** Supplied records follows **

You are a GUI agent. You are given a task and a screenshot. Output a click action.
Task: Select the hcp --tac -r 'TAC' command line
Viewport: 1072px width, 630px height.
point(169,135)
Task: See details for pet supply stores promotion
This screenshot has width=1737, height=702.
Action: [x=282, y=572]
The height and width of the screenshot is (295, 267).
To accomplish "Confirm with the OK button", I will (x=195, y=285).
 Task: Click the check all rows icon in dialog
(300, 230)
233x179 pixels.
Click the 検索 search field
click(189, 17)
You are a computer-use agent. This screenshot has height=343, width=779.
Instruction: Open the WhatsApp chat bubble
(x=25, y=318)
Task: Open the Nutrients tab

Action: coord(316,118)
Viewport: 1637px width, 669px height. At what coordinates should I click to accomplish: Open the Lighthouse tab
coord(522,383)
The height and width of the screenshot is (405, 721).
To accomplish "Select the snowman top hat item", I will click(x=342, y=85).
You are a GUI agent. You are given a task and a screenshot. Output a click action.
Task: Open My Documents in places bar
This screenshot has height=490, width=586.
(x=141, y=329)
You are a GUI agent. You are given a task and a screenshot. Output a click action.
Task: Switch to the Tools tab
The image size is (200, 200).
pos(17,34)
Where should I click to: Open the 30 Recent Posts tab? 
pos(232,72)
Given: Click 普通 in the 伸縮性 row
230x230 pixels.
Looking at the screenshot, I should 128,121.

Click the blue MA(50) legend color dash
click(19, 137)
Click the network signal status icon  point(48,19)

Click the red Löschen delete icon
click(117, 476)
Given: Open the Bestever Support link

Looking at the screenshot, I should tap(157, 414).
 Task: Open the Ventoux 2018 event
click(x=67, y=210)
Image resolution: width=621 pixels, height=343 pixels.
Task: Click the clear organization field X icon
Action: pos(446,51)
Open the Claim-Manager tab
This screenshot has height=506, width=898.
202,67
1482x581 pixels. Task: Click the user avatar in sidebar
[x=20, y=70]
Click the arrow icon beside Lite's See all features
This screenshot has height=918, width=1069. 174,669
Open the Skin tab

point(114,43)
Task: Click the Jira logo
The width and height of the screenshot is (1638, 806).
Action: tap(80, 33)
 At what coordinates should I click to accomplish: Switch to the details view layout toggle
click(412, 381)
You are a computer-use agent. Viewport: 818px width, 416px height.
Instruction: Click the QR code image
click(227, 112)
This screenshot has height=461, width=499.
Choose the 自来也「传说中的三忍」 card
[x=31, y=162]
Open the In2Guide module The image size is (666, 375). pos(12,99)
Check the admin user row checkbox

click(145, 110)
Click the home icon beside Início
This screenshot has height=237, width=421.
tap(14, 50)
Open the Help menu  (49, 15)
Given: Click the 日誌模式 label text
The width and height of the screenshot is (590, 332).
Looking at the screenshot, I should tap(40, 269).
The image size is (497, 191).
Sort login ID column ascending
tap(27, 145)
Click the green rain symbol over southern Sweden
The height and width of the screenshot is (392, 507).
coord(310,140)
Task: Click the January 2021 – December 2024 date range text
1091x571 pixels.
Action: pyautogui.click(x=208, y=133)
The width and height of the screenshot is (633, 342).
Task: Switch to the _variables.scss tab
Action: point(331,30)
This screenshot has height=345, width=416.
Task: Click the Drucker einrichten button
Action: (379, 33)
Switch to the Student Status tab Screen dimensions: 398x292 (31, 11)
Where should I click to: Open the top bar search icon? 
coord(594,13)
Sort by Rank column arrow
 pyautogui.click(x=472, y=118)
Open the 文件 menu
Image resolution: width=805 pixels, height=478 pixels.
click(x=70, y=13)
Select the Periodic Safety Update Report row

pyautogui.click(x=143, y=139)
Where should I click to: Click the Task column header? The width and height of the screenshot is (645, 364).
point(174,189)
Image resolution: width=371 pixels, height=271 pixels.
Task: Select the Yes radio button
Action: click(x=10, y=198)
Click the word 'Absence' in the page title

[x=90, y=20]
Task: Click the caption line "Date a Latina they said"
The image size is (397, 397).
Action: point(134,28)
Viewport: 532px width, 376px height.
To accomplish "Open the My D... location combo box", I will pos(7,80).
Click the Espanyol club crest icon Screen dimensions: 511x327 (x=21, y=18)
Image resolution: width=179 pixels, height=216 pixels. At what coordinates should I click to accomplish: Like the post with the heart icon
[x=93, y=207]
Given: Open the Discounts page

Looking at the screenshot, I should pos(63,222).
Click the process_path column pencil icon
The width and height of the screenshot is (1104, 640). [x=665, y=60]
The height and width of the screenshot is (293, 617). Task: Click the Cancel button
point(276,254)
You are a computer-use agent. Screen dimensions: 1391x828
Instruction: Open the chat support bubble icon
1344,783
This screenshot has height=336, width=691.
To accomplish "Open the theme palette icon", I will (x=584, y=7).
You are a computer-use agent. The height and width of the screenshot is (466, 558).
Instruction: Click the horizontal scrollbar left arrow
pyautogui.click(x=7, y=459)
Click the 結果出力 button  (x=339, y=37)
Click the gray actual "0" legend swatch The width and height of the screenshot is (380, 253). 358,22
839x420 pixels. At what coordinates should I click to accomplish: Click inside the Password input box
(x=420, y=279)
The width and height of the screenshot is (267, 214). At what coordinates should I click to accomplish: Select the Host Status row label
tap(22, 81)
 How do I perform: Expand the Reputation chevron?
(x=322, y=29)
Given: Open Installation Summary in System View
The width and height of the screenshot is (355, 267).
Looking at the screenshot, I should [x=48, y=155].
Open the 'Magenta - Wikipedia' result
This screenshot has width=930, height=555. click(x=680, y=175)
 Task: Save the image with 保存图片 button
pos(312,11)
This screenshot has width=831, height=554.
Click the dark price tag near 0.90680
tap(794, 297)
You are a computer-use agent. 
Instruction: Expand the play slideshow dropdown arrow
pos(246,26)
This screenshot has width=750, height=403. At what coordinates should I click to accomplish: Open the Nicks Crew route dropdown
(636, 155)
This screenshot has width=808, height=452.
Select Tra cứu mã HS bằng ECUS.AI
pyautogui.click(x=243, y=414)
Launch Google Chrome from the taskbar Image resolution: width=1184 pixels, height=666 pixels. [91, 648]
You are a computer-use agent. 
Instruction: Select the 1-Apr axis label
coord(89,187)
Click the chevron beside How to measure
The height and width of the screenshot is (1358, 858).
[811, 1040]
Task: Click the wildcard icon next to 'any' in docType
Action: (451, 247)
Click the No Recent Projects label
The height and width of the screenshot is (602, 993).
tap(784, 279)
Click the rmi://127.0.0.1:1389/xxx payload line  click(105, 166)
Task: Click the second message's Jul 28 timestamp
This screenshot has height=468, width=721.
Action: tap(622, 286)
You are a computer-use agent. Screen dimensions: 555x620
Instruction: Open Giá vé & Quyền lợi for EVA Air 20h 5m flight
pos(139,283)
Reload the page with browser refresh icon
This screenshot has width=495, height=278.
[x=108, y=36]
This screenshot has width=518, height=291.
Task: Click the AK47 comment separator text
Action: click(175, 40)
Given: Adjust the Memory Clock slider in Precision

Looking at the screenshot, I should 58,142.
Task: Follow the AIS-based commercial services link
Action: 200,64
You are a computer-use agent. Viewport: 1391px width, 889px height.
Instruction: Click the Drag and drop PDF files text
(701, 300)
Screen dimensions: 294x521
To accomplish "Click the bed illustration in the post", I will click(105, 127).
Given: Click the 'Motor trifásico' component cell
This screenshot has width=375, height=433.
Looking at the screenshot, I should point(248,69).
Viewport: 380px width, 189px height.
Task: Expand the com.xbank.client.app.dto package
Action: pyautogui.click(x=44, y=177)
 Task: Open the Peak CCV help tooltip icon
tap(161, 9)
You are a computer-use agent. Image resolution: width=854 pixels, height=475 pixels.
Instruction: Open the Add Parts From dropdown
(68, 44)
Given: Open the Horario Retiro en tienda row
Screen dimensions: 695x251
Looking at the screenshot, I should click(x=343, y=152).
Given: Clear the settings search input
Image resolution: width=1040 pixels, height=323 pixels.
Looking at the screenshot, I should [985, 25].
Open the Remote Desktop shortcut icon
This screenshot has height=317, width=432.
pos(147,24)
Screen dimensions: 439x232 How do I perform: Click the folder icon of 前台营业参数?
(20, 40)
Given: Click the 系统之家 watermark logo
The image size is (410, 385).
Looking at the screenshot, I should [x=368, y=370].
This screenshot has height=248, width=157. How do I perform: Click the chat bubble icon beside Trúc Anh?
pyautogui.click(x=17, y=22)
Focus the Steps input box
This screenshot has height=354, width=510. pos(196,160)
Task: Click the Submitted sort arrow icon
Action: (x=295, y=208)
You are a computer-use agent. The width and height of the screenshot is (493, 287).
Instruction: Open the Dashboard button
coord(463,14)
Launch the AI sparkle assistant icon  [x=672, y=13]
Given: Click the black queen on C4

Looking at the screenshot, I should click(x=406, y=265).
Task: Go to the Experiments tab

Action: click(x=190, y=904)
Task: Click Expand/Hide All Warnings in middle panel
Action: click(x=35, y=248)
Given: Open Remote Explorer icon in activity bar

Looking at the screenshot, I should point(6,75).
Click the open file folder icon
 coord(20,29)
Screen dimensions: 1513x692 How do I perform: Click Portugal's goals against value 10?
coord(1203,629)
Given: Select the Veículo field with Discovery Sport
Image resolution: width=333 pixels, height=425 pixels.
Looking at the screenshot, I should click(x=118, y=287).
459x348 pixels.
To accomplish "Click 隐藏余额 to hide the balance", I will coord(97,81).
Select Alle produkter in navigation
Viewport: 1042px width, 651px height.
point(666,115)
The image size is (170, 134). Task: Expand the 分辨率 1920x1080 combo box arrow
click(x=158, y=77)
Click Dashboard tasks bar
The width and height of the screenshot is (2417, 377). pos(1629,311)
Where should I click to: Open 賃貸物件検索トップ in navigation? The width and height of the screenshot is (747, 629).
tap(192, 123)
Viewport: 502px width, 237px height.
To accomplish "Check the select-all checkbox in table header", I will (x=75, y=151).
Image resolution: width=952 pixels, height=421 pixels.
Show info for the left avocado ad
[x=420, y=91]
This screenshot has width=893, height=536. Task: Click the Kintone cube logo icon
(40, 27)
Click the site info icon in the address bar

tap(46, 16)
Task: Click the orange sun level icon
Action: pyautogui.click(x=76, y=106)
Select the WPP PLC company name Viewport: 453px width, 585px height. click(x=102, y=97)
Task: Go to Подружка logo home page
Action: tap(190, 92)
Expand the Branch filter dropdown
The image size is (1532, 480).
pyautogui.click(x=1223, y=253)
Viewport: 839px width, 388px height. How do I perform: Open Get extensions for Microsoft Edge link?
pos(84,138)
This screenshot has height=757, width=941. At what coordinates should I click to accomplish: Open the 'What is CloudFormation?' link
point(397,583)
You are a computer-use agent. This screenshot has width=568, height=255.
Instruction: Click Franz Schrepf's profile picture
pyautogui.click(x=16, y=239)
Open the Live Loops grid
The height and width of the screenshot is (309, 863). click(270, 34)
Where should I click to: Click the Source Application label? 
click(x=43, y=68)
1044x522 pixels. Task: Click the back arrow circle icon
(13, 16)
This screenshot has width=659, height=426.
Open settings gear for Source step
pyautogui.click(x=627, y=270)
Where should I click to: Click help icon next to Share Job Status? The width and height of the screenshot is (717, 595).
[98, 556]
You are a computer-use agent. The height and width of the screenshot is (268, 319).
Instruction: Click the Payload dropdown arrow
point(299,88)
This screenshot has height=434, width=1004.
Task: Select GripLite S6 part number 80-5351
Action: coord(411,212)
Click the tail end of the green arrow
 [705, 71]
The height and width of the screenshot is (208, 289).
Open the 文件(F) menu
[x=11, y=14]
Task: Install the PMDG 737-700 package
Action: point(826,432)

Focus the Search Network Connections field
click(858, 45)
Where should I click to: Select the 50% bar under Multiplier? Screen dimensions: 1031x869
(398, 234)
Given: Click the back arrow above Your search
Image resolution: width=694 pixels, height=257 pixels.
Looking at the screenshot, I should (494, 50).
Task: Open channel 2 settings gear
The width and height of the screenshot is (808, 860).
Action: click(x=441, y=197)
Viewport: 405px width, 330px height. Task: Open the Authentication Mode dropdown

** End of Supplied records **

» **What needs to be done**
Pick out every line of the listing containing the word "computer", and show those lines.

» **Result of this task**
You are a computer-use agent. This screenshot has height=343, width=779.
You are a computer-use agent. Viewport: 818px width, 416px height.
You are a computer-use agent. Screen dimensions: 1391x828
You are a computer-use agent. The height and width of the screenshot is (466, 558).
You are a computer-use agent. 
You are a computer-use agent. 
You are a computer-use agent. Screen dimensions: 555x620
You are a computer-use agent. Viewport: 1391px width, 889px height.
You are a computer-use agent. Image resolution: width=854 pixels, height=475 pixels.
You are a computer-use agent. The width and height of the screenshot is (493, 287).
You are a computer-use agent. This screenshot has width=568, height=255.
You are a computer-use agent. The height and width of the screenshot is (268, 319).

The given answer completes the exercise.